Commentant l’étude QS, le ministre de l'Enseignement supérieur et de la Recherche, Laurent Wauquiez, a bien entendu tiré la couverture : « Ce classement conforte la politique volontariste menée depuis cinq ans pour renforcer l'attractivité internationale des universités françaises ». C’est que dans le bilan très critiqué de la politique éducative du quinquennat, il est un sujet auquel se raccroche désespérément le gouvernement : la réforme des universités grâce à la Loi sur les Libertés et les Responsabilités des Universités (dite LRU, ou loi Pécresse). Si une quasi-unanimité négative règne sur le reste du bilan éducatif, ce sujet garde ses partisans : la réforme aurait été correctement menée, et les premiers résultats seraient encourageants. A contrario, nombreux sont les acteurs du monde universitaire à afficher leur scepticisme de la réforme, notamment en raison du manque de moyens. C’est pourtant sur l’enseignement supérieur que s’est porté l’effort budgétaire pendant 5 ans, au détriment des écoles, collèges, lycées. Sans toutefois que ces moyens soient affectés à l’amélioration de la vie quotidienne des étudiants.
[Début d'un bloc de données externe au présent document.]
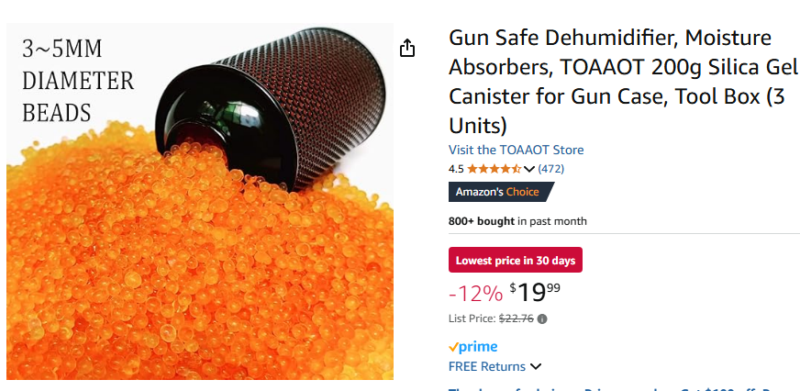Click the -12% discount label
This screenshot has width=800, height=391.
coord(475,293)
Dans la difficile bataille qui attend le candidat Sarkozy sur les sujets de l’enseignement et de l’éducation, la réforme de l’enseignement supérieur est le seul joker. Il est donc décisif de crédibiliser cette réforme, dont le but initial était la remontée des universités françaises dans les classements internationaux.

Tiens, je comprends d’un coup le titre du Figaro, « Paris, meilleure ville étudiante au monde ».